* [WRITTEN EXERCISE]: Extract every item below verbatim, reproducing each line without alteration.
-------
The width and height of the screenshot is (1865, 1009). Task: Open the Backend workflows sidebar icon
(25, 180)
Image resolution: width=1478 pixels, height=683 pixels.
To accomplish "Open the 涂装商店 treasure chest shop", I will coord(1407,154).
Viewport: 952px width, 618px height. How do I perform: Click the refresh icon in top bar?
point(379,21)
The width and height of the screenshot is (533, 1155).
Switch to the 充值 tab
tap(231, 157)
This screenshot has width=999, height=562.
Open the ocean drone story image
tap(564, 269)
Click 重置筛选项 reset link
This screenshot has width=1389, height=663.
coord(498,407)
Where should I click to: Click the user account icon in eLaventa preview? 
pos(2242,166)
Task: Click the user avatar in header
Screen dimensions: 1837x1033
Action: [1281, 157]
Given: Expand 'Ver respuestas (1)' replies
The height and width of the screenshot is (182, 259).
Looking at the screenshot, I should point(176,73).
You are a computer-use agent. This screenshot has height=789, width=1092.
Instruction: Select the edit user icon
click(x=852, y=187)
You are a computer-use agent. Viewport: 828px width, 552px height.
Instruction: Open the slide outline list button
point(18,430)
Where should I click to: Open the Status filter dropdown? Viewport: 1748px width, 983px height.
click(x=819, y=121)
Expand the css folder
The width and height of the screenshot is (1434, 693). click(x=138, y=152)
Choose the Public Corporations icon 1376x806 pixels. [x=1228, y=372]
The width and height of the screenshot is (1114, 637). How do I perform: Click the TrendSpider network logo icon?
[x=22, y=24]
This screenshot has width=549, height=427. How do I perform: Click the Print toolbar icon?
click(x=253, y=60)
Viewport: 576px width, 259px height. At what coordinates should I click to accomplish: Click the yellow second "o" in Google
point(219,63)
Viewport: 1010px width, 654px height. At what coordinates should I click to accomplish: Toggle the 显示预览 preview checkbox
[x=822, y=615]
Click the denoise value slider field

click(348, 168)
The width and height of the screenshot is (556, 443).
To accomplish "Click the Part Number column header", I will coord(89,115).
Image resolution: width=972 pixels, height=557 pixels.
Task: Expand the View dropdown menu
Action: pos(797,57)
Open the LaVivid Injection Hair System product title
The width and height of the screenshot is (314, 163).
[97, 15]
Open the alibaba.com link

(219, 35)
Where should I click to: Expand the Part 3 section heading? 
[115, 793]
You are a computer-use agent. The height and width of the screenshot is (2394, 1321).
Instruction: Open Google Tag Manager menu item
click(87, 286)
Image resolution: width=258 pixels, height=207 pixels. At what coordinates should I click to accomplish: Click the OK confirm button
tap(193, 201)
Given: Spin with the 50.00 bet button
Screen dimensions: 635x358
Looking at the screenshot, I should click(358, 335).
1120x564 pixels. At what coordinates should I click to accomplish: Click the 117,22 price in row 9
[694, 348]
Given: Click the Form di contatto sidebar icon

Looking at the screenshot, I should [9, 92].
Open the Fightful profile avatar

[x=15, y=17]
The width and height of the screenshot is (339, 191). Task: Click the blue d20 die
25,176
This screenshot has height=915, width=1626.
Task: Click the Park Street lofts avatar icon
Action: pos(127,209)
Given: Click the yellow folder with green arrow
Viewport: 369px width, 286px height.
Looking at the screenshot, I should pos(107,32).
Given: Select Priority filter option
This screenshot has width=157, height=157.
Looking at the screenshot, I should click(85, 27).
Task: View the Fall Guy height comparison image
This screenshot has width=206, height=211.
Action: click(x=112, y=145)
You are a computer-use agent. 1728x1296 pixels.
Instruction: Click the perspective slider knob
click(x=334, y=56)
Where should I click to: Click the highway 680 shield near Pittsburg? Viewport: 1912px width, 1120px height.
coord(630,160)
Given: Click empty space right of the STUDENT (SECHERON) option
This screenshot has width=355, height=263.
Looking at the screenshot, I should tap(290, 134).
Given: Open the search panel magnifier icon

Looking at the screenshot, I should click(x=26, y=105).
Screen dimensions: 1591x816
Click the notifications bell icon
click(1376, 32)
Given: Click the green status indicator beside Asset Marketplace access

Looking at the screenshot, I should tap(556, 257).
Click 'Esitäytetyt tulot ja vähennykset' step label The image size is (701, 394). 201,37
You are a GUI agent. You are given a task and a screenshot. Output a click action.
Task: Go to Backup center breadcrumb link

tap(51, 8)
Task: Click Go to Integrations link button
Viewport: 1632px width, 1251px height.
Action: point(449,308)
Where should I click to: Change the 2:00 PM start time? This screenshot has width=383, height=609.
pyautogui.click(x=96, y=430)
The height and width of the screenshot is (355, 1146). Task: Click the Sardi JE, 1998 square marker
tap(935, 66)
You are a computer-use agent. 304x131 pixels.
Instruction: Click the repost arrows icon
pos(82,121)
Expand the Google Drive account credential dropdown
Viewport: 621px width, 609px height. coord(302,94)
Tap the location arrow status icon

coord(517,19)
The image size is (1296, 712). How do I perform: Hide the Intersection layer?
-------
* [EXERCISE RESPONSE]:
The width and height of the screenshot is (1865, 1009). Task: Open the Backend workflows sidebar icon
(25, 180)
Image resolution: width=1478 pixels, height=683 pixels.
To accomplish "Open the 涂装商店 treasure chest shop", I will coord(1407,154).
Viewport: 952px width, 618px height. How do I perform: Click the refresh icon in top bar?
point(379,21)
The width and height of the screenshot is (533, 1155).
Switch to the 充值 tab
tap(231, 157)
This screenshot has width=999, height=562.
Open the ocean drone story image
tap(564, 269)
Click 重置筛选项 reset link
This screenshot has width=1389, height=663.
coord(498,407)
Where should I click to: Click the user account icon in eLaventa preview? 
pos(2242,166)
Task: Click the user avatar in header
Screen dimensions: 1837x1033
Action: [1281, 157]
Given: Expand 'Ver respuestas (1)' replies
The height and width of the screenshot is (182, 259).
Looking at the screenshot, I should point(176,73).
You are a computer-use agent. This screenshot has height=789, width=1092.
Instruction: Select the edit user icon
click(x=852, y=187)
You are a computer-use agent. Viewport: 828px width, 552px height.
Instruction: Open the slide outline list button
point(18,430)
Where should I click to: Open the Status filter dropdown? Viewport: 1748px width, 983px height.
click(x=819, y=121)
Expand the css folder
The width and height of the screenshot is (1434, 693). click(x=138, y=152)
Choose the Public Corporations icon 1376x806 pixels. [x=1228, y=372]
The width and height of the screenshot is (1114, 637). How do I perform: Click the TrendSpider network logo icon?
[x=22, y=24]
This screenshot has width=549, height=427. How do I perform: Click the Print toolbar icon?
click(x=253, y=60)
Viewport: 576px width, 259px height. At what coordinates should I click to accomplish: Click the yellow second "o" in Google
point(219,63)
Viewport: 1010px width, 654px height. At what coordinates should I click to accomplish: Toggle the 显示预览 preview checkbox
[x=822, y=615]
Click the denoise value slider field

click(348, 168)
The width and height of the screenshot is (556, 443).
To accomplish "Click the Part Number column header", I will coord(89,115).
Image resolution: width=972 pixels, height=557 pixels.
Task: Expand the View dropdown menu
Action: pos(797,57)
Open the LaVivid Injection Hair System product title
The width and height of the screenshot is (314, 163).
[97, 15]
Open the alibaba.com link

(219, 35)
Where should I click to: Expand the Part 3 section heading? 
[115, 793]
You are a computer-use agent. The height and width of the screenshot is (2394, 1321).
Instruction: Open Google Tag Manager menu item
click(87, 286)
Image resolution: width=258 pixels, height=207 pixels. At what coordinates should I click to accomplish: Click the OK confirm button
tap(193, 201)
Given: Spin with the 50.00 bet button
Screen dimensions: 635x358
Looking at the screenshot, I should click(358, 335).
1120x564 pixels. At what coordinates should I click to accomplish: Click the 117,22 price in row 9
[694, 348]
Given: Click the Form di contatto sidebar icon

Looking at the screenshot, I should [9, 92].
Open the Fightful profile avatar

[x=15, y=17]
The width and height of the screenshot is (339, 191). Task: Click the blue d20 die
25,176
This screenshot has height=915, width=1626.
Task: Click the Park Street lofts avatar icon
Action: pos(127,209)
Given: Click the yellow folder with green arrow
Viewport: 369px width, 286px height.
Looking at the screenshot, I should pos(107,32).
Given: Select Priority filter option
This screenshot has width=157, height=157.
Looking at the screenshot, I should click(85, 27).
Task: View the Fall Guy height comparison image
This screenshot has width=206, height=211.
Action: click(x=112, y=145)
You are a computer-use agent. 1728x1296 pixels.
Instruction: Click the perspective slider knob
click(x=334, y=56)
Where should I click to: Click the highway 680 shield near Pittsburg? Viewport: 1912px width, 1120px height.
coord(630,160)
Given: Click empty space right of the STUDENT (SECHERON) option
This screenshot has width=355, height=263.
Looking at the screenshot, I should tap(290, 134).
Given: Open the search panel magnifier icon

Looking at the screenshot, I should click(x=26, y=105).
Screen dimensions: 1591x816
Click the notifications bell icon
click(1376, 32)
Given: Click the green status indicator beside Asset Marketplace access

Looking at the screenshot, I should tap(556, 257).
Click 'Esitäytetyt tulot ja vähennykset' step label The image size is (701, 394). 201,37
You are a GUI agent. You are given a task and a screenshot. Output a click action.
Task: Go to Backup center breadcrumb link

tap(51, 8)
Task: Click Go to Integrations link button
Viewport: 1632px width, 1251px height.
Action: point(449,308)
Where should I click to: Change the 2:00 PM start time? This screenshot has width=383, height=609.
pyautogui.click(x=96, y=430)
The height and width of the screenshot is (355, 1146). Task: Click the Sardi JE, 1998 square marker
tap(935, 66)
You are a computer-use agent. 304x131 pixels.
Instruction: Click the repost arrows icon
pos(82,121)
Expand the Google Drive account credential dropdown
Viewport: 621px width, 609px height. coord(302,94)
Tap the location arrow status icon

coord(517,19)
The image size is (1296, 712). How do I perform: Hide the Intersection layer?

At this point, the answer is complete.